How to make your text easier to read
- Short sentences: one idea per sentence, around 15 to 20 words.
- Common words: choose the everyday term over the fancy one.
- Active voice: say who does the action instead of using passive forms.
- Lean paragraphs: 2 to 3 sentences per block read better on screen.
- Subheadings and lists: break the text into scannable sections with h2 and h3.
- Clear connectors: guide the reader from one idea to the next.
Scannability: write for people who skim
Before reading, people scan the page for what matters. Descriptive subheadings, lists, bold on key points and short paragraphs turn an intimidating block into text that invites reading. Scannability and readability work together: one makes content easy to find, the other makes it easy to understand.
Common questions about readability
What is a readability score?
It is a 0 to 100 score that shows how easy a text is to read. The higher it is, the simpler and more accessible the reading.
How is the score calculated?
The formula combines the average sentence length and the average syllables per word. Short sentences and simple words raise the score; long sentences and long words lower it.
What score should I aim for?
For general audiences, aim for 60 to 80. Technical topics tend to score lower, and that is fine when the audience is specialized.

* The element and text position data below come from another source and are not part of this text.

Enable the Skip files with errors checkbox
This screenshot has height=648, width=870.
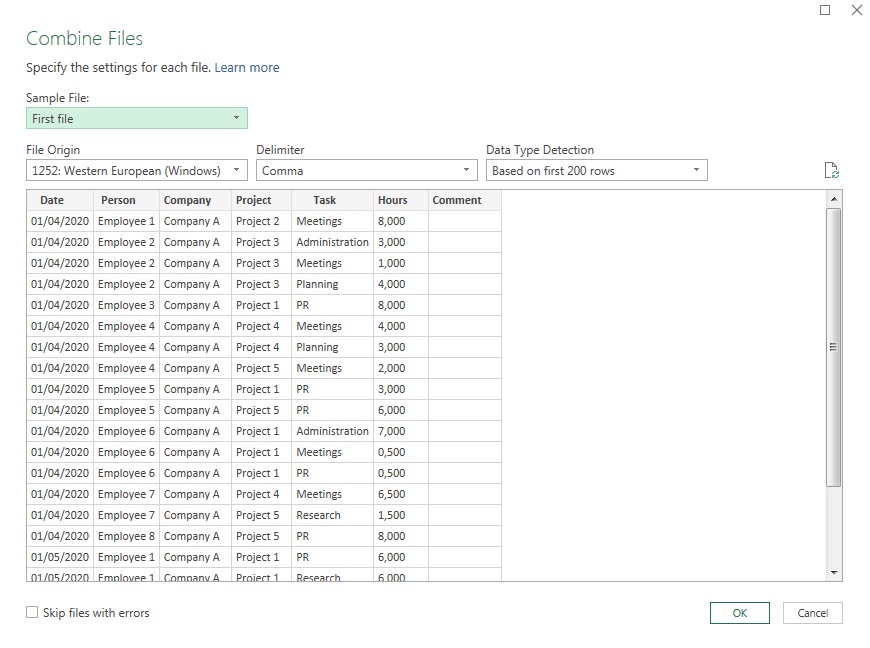29,613
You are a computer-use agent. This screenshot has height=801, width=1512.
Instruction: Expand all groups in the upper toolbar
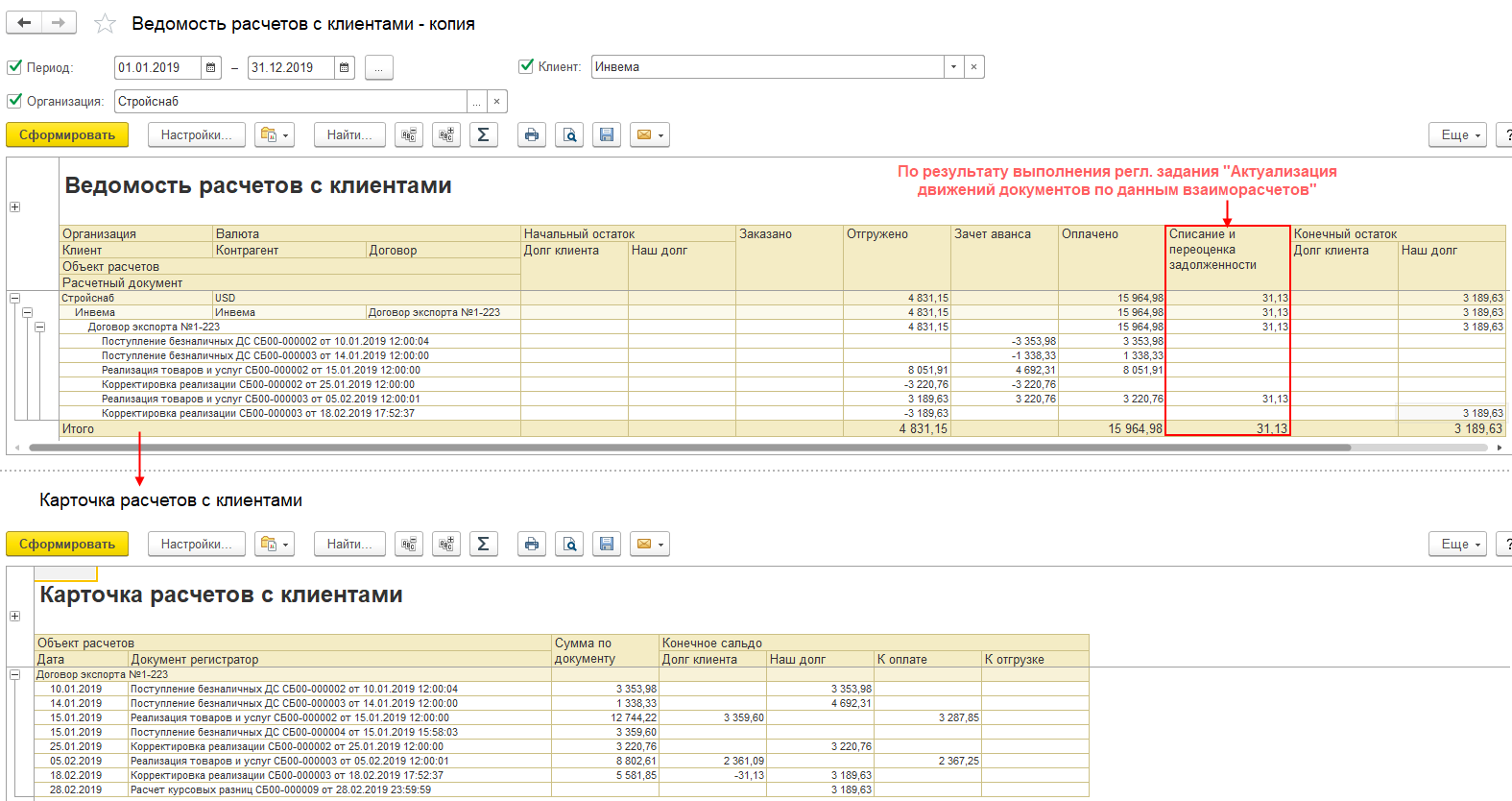[x=446, y=135]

Does readability affect SEO?
Indirectly. Google does not use a readability score as a direct factor, but easy text increases time on page and the chance of being cited, signals that tend to track well-ranked pages.
Does the calculation work for any language?
The formula was built for English, so syllable counting in other languages is an approximation. Treat the score as a comparative guide between versions of the same text.
Is my text stored on a server?
No. Everything is calculated in your browser, the text is never sent to any server.